* **AIM**
Rewrite the material below, changing every "computer-use agent" to "screen agent" and leaving everything else as it is.

* **THE RECORDS**
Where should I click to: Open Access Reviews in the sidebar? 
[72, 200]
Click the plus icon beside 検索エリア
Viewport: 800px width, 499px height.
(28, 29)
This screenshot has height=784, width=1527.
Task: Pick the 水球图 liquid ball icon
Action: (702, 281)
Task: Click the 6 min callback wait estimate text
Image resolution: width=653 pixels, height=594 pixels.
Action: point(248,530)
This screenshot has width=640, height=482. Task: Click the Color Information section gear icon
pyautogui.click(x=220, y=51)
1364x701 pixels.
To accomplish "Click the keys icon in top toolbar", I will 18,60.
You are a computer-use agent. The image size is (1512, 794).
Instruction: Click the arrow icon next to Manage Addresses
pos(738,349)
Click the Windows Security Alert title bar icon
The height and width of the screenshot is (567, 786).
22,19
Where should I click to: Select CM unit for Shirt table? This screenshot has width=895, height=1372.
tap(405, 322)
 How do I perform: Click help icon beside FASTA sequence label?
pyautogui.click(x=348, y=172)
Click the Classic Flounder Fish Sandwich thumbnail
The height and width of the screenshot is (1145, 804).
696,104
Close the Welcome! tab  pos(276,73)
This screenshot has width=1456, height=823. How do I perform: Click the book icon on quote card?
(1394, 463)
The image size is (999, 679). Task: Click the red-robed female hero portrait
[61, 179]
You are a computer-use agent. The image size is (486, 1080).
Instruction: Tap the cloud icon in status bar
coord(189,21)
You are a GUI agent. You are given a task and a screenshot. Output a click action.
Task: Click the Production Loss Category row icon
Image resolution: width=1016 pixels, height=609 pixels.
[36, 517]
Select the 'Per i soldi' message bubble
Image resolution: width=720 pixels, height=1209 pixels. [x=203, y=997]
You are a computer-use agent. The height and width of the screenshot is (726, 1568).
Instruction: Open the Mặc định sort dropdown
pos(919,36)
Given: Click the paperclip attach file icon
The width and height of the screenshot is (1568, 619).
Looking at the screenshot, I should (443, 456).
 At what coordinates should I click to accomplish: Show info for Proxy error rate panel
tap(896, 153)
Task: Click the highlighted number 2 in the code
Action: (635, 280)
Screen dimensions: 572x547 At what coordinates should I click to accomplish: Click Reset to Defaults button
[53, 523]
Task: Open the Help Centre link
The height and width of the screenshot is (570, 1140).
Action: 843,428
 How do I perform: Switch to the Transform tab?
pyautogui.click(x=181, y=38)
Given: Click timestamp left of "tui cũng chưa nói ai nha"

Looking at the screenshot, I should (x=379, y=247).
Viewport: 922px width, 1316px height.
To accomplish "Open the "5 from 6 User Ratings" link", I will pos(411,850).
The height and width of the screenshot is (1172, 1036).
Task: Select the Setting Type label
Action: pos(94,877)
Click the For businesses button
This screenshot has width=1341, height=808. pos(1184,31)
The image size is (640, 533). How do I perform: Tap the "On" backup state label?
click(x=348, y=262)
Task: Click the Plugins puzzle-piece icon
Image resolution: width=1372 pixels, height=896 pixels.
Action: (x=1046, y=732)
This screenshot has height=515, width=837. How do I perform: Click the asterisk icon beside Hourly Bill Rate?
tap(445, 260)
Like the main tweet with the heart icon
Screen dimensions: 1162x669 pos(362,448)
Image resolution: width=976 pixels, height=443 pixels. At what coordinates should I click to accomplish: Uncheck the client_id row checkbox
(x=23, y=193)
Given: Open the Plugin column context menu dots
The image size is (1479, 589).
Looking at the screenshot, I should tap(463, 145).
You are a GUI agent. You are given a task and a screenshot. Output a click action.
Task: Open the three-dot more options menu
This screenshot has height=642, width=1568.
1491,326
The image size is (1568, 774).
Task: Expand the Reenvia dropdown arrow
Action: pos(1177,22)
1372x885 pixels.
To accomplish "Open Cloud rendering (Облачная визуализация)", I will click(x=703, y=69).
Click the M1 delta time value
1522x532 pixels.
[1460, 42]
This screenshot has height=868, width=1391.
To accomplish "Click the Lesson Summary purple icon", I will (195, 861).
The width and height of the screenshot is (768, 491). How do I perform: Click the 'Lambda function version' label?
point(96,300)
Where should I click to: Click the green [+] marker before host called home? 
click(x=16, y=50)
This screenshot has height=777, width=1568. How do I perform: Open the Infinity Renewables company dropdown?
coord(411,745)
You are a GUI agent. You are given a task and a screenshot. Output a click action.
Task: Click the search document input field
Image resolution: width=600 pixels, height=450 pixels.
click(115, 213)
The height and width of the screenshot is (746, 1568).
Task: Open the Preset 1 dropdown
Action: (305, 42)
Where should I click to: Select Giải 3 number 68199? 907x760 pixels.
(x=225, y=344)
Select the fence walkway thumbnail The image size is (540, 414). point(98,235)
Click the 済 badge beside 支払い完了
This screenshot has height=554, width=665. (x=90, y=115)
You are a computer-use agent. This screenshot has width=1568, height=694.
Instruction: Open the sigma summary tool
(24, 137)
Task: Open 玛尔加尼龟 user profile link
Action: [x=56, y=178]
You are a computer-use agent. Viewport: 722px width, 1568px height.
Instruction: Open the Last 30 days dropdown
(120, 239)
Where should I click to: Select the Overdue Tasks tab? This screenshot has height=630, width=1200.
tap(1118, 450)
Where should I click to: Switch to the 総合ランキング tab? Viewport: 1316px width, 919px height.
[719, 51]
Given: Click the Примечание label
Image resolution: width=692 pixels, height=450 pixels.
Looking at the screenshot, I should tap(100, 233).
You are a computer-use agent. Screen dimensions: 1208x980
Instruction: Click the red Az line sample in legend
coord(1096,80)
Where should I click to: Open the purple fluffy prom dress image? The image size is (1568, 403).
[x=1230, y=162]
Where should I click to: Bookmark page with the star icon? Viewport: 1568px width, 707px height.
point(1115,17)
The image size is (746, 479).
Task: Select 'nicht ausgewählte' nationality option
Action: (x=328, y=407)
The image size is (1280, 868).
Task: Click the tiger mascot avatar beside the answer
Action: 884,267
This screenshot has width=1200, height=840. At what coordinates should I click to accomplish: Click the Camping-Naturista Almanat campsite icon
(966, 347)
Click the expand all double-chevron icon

* **RESPONSE**
Where should I click to: Open Access Reviews in the sidebar? 
[72, 200]
Click the plus icon beside 検索エリア
Viewport: 800px width, 499px height.
(28, 29)
This screenshot has height=784, width=1527.
Task: Pick the 水球图 liquid ball icon
Action: (702, 281)
Task: Click the 6 min callback wait estimate text
Image resolution: width=653 pixels, height=594 pixels.
Action: point(248,530)
This screenshot has width=640, height=482. Task: Click the Color Information section gear icon
pyautogui.click(x=220, y=51)
1364x701 pixels.
To accomplish "Click the keys icon in top toolbar", I will 18,60.
You are a screen agent. The image size is (1512, 794).
Instruction: Click the arrow icon next to Manage Addresses
pos(738,349)
Click the Windows Security Alert title bar icon
The height and width of the screenshot is (567, 786).
22,19
Where should I click to: Select CM unit for Shirt table? This screenshot has width=895, height=1372.
tap(405, 322)
 How do I perform: Click help icon beside FASTA sequence label?
pyautogui.click(x=348, y=172)
Click the Classic Flounder Fish Sandwich thumbnail
The height and width of the screenshot is (1145, 804).
696,104
Close the Welcome! tab  pos(276,73)
This screenshot has width=1456, height=823. How do I perform: Click the book icon on quote card?
(1394, 463)
The image size is (999, 679). Task: Click the red-robed female hero portrait
[61, 179]
You are a screen agent. The image size is (486, 1080).
Instruction: Tap the cloud icon in status bar
coord(189,21)
You are a GUI agent. You are given a task and a screenshot. Output a click action.
Task: Click the Production Loss Category row icon
Image resolution: width=1016 pixels, height=609 pixels.
[36, 517]
Select the 'Per i soldi' message bubble
Image resolution: width=720 pixels, height=1209 pixels. [x=203, y=997]
You are a screen agent. The height and width of the screenshot is (726, 1568).
Instruction: Open the Mặc định sort dropdown
pos(919,36)
Given: Click the paperclip attach file icon
The width and height of the screenshot is (1568, 619).
Looking at the screenshot, I should (443, 456).
 At what coordinates should I click to accomplish: Show info for Proxy error rate panel
tap(896, 153)
Task: Click the highlighted number 2 in the code
Action: (635, 280)
Screen dimensions: 572x547 At what coordinates should I click to accomplish: Click Reset to Defaults button
[53, 523]
Task: Open the Help Centre link
The height and width of the screenshot is (570, 1140).
Action: 843,428
 How do I perform: Switch to the Transform tab?
pyautogui.click(x=181, y=38)
Given: Click timestamp left of "tui cũng chưa nói ai nha"

Looking at the screenshot, I should (x=379, y=247).
Viewport: 922px width, 1316px height.
To accomplish "Open the "5 from 6 User Ratings" link", I will pos(411,850).
The height and width of the screenshot is (1172, 1036).
Task: Select the Setting Type label
Action: pos(94,877)
Click the For businesses button
This screenshot has width=1341, height=808. pos(1184,31)
The image size is (640, 533). How do I perform: Tap the "On" backup state label?
click(x=348, y=262)
Task: Click the Plugins puzzle-piece icon
Image resolution: width=1372 pixels, height=896 pixels.
Action: (x=1046, y=732)
This screenshot has height=515, width=837. How do I perform: Click the asterisk icon beside Hourly Bill Rate?
tap(445, 260)
Like the main tweet with the heart icon
Screen dimensions: 1162x669 pos(362,448)
Image resolution: width=976 pixels, height=443 pixels. At what coordinates should I click to accomplish: Uncheck the client_id row checkbox
(x=23, y=193)
Given: Open the Plugin column context menu dots
The image size is (1479, 589).
Looking at the screenshot, I should tap(463, 145).
You are a GUI agent. You are given a task and a screenshot. Output a click action.
Task: Open the three-dot more options menu
This screenshot has height=642, width=1568.
1491,326
The image size is (1568, 774).
Task: Expand the Reenvia dropdown arrow
Action: pos(1177,22)
1372x885 pixels.
To accomplish "Open Cloud rendering (Облачная визуализация)", I will click(x=703, y=69).
Click the M1 delta time value
1522x532 pixels.
[1460, 42]
This screenshot has height=868, width=1391.
To accomplish "Click the Lesson Summary purple icon", I will (195, 861).
The width and height of the screenshot is (768, 491). How do I perform: Click the 'Lambda function version' label?
point(96,300)
Where should I click to: Click the green [+] marker before host called home? 
click(x=16, y=50)
This screenshot has height=777, width=1568. How do I perform: Open the Infinity Renewables company dropdown?
coord(411,745)
You are a GUI agent. You are given a task and a screenshot. Output a click action.
Task: Click the search document input field
Image resolution: width=600 pixels, height=450 pixels.
click(115, 213)
The height and width of the screenshot is (746, 1568).
Task: Open the Preset 1 dropdown
Action: (305, 42)
Where should I click to: Select Giải 3 number 68199? 907x760 pixels.
(x=225, y=344)
Select the fence walkway thumbnail The image size is (540, 414). point(98,235)
Click the 済 badge beside 支払い完了
This screenshot has height=554, width=665. (x=90, y=115)
You are a screen agent. This screenshot has width=1568, height=694.
Instruction: Open the sigma summary tool
(24, 137)
Task: Open 玛尔加尼龟 user profile link
Action: [x=56, y=178]
You are a screen agent. Viewport: 722px width, 1568px height.
Instruction: Open the Last 30 days dropdown
(120, 239)
Where should I click to: Select the Overdue Tasks tab? This screenshot has height=630, width=1200.
tap(1118, 450)
Where should I click to: Switch to the 総合ランキング tab? Viewport: 1316px width, 919px height.
[719, 51]
Given: Click the Примечание label
Image resolution: width=692 pixels, height=450 pixels.
Looking at the screenshot, I should tap(100, 233).
You are a screen agent. Screen dimensions: 1208x980
Instruction: Click the red Az line sample in legend
coord(1096,80)
Where should I click to: Open the purple fluffy prom dress image? The image size is (1568, 403).
[x=1230, y=162]
Where should I click to: Bookmark page with the star icon? Viewport: 1568px width, 707px height.
point(1115,17)
The image size is (746, 479).
Task: Select 'nicht ausgewählte' nationality option
Action: (x=328, y=407)
The image size is (1280, 868).
Task: Click the tiger mascot avatar beside the answer
Action: 884,267
This screenshot has width=1200, height=840. At what coordinates should I click to accomplish: Click the Camping-Naturista Almanat campsite icon
(966, 347)
Click the expand all double-chevron icon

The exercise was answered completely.